What is unique about the study?
Malaysian economy is growing and it is predicted that by 2020 Malaysia will transition to becoming a high-income country. Further, Malaysia is a multiethnic country. Therefore, the proposed project will provide a unique resource for studying ageing during economic transition and across ethnic and religiously diverse groups. Risk factors and disease associations may not be consistent with those reported in other world regions where the focus has been on Caucasian populations in a higher income context, and with access to higher quality healthcare and state of the art health technologies for diagnostics and treatment. The study provides the opportunity to evaluate these in the Malaysian context which is more typical of countries within the South East Asian region. The study can also draw on the extensive sociodemographic and health data infrastructure as well as access to populations facilitated through the SEACO community engagement process. This will enhance the response and retention rates towards the establishment of a sustained cohort of elderly people for the long-term assessment of cognitive function in Malaysia.
Why is the study important?
Knowing the burden of cognitive impairment and dementia and risk factors for disease in Malaysia will be necessary for the development of treatment and prevention efforts but it is also important to view these alongside continued increases in life expectancy through population-level indicators such as healthy life expectancy. A similar non-Caucasian resource is the 10/66 Research Study, a multicountry study that explores dementia and ageing in low-income and middle-income countries.25 While there are some data on variability in dementia prevalence and its risk factors (eg, level of educational attainment), questions about ethnic and cultural variation remain unanswered. Our study will therefore complement and extend the work undertaken by the10/66 Dementia Research Group. It will also provide the opportunity to develop a range of cross-culturally validated tools.
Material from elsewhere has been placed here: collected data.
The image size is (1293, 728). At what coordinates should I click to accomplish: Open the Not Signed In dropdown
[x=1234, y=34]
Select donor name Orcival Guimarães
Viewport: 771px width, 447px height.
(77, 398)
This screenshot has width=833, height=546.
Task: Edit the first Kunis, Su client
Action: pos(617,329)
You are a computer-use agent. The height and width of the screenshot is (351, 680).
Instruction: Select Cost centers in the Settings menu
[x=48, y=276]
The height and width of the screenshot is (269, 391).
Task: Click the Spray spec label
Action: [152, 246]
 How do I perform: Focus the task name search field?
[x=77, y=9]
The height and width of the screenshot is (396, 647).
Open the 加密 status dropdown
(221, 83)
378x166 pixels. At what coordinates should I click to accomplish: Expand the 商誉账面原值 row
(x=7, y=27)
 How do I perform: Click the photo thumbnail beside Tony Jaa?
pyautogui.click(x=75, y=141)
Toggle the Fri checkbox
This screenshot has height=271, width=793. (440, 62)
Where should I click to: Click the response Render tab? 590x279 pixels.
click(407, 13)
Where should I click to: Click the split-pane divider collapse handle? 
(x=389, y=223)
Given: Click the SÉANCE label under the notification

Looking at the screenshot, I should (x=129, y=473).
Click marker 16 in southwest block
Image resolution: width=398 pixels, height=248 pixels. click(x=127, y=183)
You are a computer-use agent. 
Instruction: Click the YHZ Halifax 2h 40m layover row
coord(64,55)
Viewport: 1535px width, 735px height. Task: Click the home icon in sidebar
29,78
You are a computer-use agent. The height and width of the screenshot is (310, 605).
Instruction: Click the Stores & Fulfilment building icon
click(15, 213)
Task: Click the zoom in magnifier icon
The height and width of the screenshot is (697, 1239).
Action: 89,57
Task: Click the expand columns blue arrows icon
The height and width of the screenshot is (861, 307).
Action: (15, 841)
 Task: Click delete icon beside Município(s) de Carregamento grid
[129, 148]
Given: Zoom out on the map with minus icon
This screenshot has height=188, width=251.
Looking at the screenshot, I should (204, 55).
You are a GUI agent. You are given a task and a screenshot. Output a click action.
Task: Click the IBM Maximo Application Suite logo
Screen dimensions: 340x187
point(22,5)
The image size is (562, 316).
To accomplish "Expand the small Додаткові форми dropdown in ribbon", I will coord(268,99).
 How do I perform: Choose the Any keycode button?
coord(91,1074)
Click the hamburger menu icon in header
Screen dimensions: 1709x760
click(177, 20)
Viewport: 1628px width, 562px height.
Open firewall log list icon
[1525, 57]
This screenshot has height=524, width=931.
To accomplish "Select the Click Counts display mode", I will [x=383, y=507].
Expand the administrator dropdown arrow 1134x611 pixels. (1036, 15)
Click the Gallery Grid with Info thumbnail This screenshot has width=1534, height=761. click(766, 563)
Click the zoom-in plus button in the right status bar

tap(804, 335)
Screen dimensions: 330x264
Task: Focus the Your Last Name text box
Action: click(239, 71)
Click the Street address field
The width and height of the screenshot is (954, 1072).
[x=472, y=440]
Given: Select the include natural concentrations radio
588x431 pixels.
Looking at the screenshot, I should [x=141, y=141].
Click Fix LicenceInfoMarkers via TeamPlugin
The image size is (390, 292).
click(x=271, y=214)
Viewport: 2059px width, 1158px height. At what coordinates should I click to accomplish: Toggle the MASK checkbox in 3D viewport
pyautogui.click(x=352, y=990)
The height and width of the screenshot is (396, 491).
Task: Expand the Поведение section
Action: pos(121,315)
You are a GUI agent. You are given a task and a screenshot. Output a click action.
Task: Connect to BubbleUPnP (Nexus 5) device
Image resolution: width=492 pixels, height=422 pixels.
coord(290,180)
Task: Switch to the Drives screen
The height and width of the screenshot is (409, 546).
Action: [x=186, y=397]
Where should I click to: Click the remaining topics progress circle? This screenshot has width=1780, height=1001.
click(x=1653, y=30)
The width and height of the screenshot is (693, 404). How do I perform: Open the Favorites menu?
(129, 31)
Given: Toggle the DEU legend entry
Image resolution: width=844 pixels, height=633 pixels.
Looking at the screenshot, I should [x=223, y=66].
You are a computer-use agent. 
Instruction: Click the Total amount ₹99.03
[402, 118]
The study will provide a comprehensive epidemiological research platform for investigating cognition and dementia in Malaysia, and, in the longer term, to maximise the number of years free of cognitive impairment and dementia.
The authors acknowledge the SEACO field operations team for their support in designing this study.
Contributors DM, BCMS and PA contributed to the drafting of this manuscript. CJ, MP, MS and DDR provided inputs in initial designing of the protocol and in final reviewing of the manuscript.
Funding Funding for SEACO is provided by the Research Offices of Monash University campuses in Australia and Malaysia; the Faculty of Medicine, Nursing and Health Sciences; the Jeffrey Cheah School of Medicine and Health Sciences; and the Faculty of Arts. Ethics approvals for the establishment of SEACO and for this protocol have been obtained from the Monash University Human Research Ethics Committee. This feasibility study is funded through a seed grant from the Monash-Newcastle Partnership Grants.
Competing interests None declared.
Ethics approval Monash University Human Research Ethics Committee.
Provenance and peer review Not commissioned; externally peer reviewed.
Data sharing statement The data generated from the study are encrypted and backed up by servers at Monash Sunway Campus and at Monash Clayton. Research staff have limited access to anonymised data. There is a searchable data archive under development that would ensure data sharing. It is anticipated that in the medium term, limited de-identified public use data sets will be made available for secondary analysis of the data.